--- Supplied data Enclosed Below ---

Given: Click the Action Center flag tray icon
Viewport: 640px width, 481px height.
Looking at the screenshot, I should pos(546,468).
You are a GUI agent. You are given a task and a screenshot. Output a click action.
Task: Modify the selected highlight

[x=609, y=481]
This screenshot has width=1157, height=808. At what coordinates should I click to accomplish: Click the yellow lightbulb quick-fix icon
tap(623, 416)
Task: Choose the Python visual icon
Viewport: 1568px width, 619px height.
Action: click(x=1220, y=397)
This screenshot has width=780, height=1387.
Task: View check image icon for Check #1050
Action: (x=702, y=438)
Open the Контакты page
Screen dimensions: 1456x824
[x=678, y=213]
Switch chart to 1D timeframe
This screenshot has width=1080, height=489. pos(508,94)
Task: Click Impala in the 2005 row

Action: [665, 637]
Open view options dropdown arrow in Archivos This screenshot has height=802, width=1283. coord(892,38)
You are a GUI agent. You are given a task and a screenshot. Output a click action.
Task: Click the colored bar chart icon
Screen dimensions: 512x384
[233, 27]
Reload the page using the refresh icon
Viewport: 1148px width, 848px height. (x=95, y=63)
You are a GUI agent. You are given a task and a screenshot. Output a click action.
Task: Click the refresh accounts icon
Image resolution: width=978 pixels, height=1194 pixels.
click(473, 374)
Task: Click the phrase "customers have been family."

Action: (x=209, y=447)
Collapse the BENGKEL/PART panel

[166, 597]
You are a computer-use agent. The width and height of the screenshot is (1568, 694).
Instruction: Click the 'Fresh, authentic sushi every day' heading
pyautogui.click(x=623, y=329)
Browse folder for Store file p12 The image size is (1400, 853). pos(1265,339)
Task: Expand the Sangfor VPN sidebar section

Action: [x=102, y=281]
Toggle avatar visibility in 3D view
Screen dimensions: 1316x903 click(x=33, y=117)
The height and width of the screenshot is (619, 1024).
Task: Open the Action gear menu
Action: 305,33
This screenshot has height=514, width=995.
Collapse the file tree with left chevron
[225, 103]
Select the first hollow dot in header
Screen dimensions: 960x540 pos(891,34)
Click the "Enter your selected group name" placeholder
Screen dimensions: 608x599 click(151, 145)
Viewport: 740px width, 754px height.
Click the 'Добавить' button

--- End of Enclosed Supplied data ---

Task details: Lines are to be repeated exactly from the one that contains "Collapse the file tree with left chevron" through the last line of the listing, with both ends kept and no others added.

Task output:
Collapse the file tree with left chevron
[225, 103]
Select the first hollow dot in header
Screen dimensions: 960x540 pos(891,34)
Click the "Enter your selected group name" placeholder
Screen dimensions: 608x599 click(151, 145)
Viewport: 740px width, 754px height.
Click the 'Добавить' button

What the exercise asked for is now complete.